━━ PROVIDED RECORDS ━━

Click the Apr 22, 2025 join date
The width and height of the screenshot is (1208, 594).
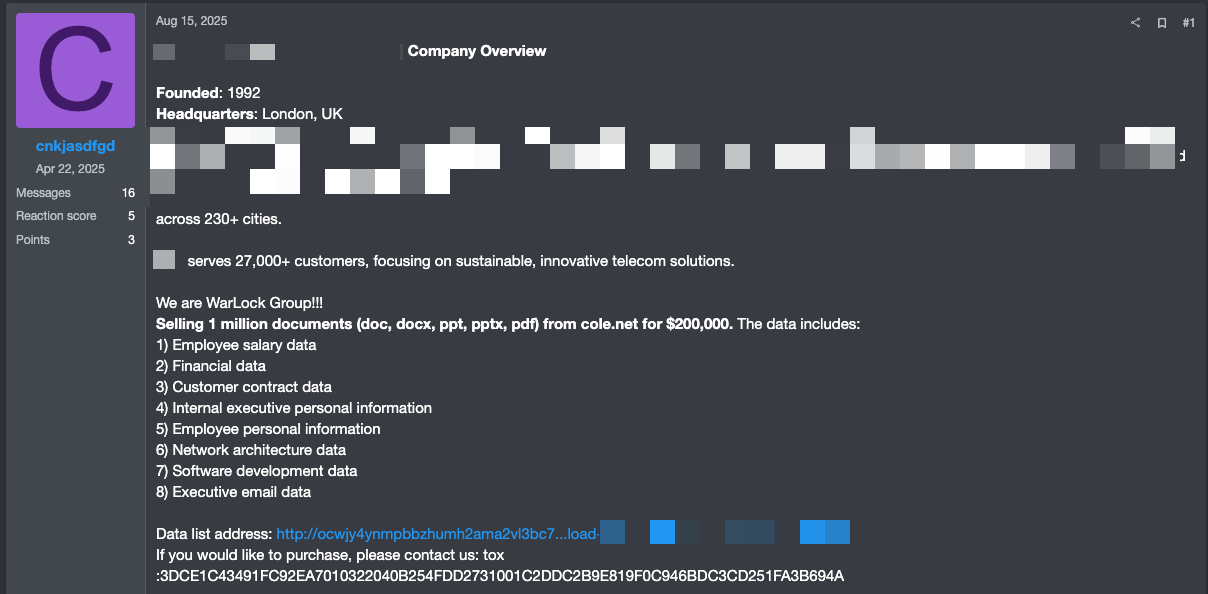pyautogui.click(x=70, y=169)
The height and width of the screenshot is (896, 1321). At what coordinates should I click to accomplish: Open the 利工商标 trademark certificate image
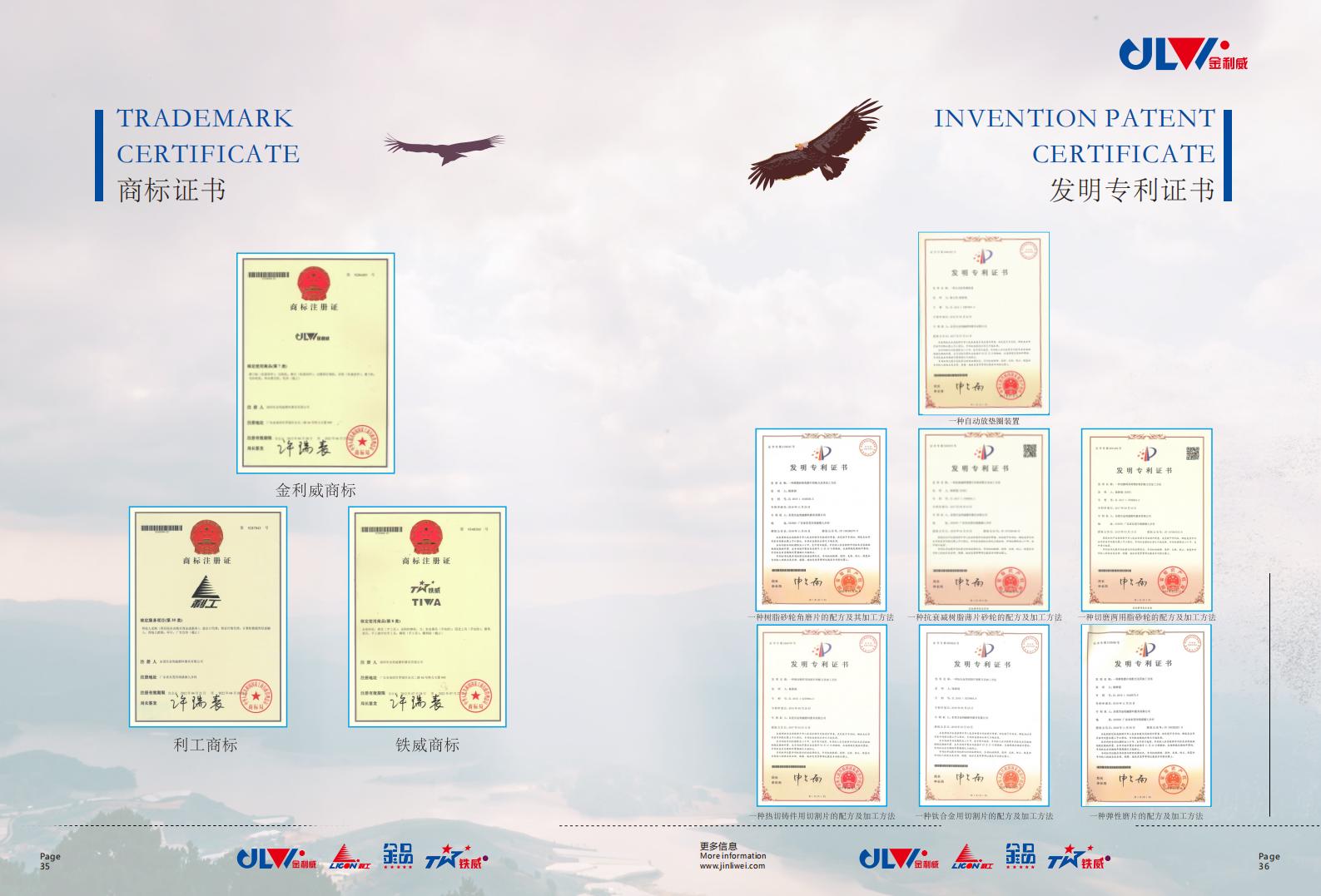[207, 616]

━━━

TASK STATEMENT: The answer must be an exact copy of the lines from the one containing "The height and" through the last line of the records, with no pictures included.

RESPONSE:
The height and width of the screenshot is (896, 1321). At what coordinates should I click to accomplish: Open the 利工商标 trademark certificate image
[207, 616]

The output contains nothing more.